Da “Perché ad alcuni potere e denaro non bastano mai?” di Umberto
Galimberti, sul settimanale “D” del 1° di giugno dell’anno 2013: Che
cosa spinge i politici, e non solo loro, a non separarsi mai dal potere? E che
cosa porta i superricchi ad accumulare denaro senza limite, a volte a qualunque
costo? Oltre alla dipendenza dall’alcool, dalle droghe, dal gioco, dal sesso,
esiste anche una dipendenza dal potere e dal denaro. E come chi ha già bevuto
abbastanza non si lascia convincere che forse e meglio che smetta, o chi ha già
perso somme significative al tavolo da gioco non è in grado di interrompere le
puntate, o chi dipende dal sesso non sa contenersi in alcuna circostanza che
cerca o gli si offre, così chi è affetto da dipendenza dal potere o dal denaro
è costretto ad accrescerlo o almeno a mantenerlo a tutti i costi, non perché il
livello raggiunto non gli basta, ma perché se si arrestasse nella sua rincorsa
al potere o al denaro ne andrebbe della sua identità.
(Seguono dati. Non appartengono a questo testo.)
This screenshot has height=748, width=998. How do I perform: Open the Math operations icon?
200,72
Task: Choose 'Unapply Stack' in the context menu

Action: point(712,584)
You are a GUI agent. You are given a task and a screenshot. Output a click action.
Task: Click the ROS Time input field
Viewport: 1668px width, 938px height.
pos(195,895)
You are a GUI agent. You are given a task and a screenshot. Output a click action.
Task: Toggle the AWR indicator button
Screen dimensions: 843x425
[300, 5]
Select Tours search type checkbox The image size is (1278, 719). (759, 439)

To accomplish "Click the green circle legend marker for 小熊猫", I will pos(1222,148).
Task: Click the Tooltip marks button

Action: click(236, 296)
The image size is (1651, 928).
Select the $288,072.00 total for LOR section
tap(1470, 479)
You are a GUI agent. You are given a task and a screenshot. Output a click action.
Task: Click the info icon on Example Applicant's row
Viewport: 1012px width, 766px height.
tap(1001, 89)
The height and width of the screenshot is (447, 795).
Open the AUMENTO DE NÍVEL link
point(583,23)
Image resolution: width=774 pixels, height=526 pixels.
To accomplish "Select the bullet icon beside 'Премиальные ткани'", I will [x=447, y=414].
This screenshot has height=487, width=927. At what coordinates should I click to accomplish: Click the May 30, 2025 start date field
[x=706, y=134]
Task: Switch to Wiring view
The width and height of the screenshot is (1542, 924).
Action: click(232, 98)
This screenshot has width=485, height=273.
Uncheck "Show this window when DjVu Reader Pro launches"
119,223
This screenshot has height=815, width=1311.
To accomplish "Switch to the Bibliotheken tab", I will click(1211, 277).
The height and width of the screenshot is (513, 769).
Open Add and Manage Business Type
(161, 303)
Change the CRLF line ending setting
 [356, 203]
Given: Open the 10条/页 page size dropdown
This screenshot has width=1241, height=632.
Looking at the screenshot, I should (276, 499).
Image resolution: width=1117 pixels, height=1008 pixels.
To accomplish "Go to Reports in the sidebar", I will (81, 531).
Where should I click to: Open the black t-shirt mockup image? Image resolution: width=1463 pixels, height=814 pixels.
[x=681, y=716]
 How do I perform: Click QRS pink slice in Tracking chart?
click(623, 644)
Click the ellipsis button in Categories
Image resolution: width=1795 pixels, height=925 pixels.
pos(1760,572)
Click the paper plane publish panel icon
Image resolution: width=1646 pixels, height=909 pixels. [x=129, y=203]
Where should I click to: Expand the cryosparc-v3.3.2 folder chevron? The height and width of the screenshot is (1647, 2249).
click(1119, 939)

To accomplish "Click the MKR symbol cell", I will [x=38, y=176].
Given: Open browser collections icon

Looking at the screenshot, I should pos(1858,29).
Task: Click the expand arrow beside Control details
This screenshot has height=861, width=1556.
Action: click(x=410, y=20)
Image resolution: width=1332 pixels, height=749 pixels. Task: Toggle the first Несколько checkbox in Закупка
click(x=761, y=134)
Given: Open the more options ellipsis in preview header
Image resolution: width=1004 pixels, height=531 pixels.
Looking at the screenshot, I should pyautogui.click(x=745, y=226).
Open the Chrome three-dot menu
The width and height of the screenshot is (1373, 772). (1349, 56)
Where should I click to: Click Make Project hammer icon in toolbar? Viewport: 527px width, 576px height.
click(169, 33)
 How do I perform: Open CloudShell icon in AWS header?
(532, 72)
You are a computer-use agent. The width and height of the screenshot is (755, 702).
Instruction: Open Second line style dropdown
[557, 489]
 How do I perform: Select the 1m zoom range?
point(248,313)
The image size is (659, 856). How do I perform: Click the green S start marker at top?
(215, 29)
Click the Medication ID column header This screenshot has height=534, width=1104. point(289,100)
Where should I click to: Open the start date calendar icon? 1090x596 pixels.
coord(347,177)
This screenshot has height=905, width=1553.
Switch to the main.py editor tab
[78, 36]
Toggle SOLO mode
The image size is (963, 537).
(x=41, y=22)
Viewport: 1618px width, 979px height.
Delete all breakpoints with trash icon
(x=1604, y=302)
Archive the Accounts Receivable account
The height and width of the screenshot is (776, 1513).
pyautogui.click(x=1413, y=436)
Più specificatamente,
l’incapacità di abbandonare il potere sembra sia connessa a una carenza di identità
dovuta a scarsi riconoscimenti nell’infanzia, accompagnati da soverchianti
richieste genitoriali che generano un senso di inadeguatezza a cui i più si
rassegnano, mentre gli uomini di potere non cessano di cercare nel
riconoscimento esterno.
Questa teoria, formulata da Manfred Kets De Vries,
della Harvard Busines School, trova conferma nel fatto che per compensare il
bisogno di attenzione, riconoscimento e affetto non riscosso da bambino, l’uomo
di potere ha una sorta di coazione a comparire, a farsi vedere, riscuotere
approvazione, consenso, séguito, per non fare i conti con la scarsa stima di sé
che segretamente avverte. Apprendo (…) dalla lettura di (…) una ricerca
dell’Università di Surrey (che) ha comparato un gruppo di 39 manager di
successo con altrettanti criminali, riscontrando in entrambi i gruppi
caratteristiche antisociali, immoralità e un alto tasso di aggressività, che
nei manager, (definiti ‘psicopatici di successo” a differenza dei criminali,
“psicopatici senza successo”) non è immediatamente visibile e quindi più
pericolosa, accompagnata da un cinismo non dissimile da quello riscontrato nei
criminali. Come si fa, con questa natura, a separarli dal potere? Per quanto
riguarda invece la coazione ad accumulare denaro senza alcun limite e misura,
la spiegazione la si può leggere nel primo libro del Capitale, dove Marx scrive
che ciò che affascina nel denaro non è la sua materialità, ma la sua
“sistematicità”, dovuta alla sua capacità di sostituire tutti i valori, per cui
il capitalista non è avaro, ma ‘feticista”. Su ciò conviene anche il filosofo
Jean Baudrillard che scrive: “Ciò che si adora nel denaro è la conclusa
perfezione di un sistema che viene “feticizzato” e non il ‘vitello d’oro’ o il
“tesoro”. La patologia di chi accumula denaro al di là di ogni misura è simile
a quella del collezionista a cui non interessa la natura delle cose raccolte,
ma la sistematicità dell’insieme collezionato, che gli garantisce la sicurezza
di un mondo chiuso e invulnerabile. E questa invulnerabilità che interessa a
chi accumula denaro, non il denaro in sé. Queste mie risposte (…) sono
naturalmente solo delle interpretazioni, non esaustive ma senz’altro indicative
di comportamenti, (…), altrimenti inspiegabili.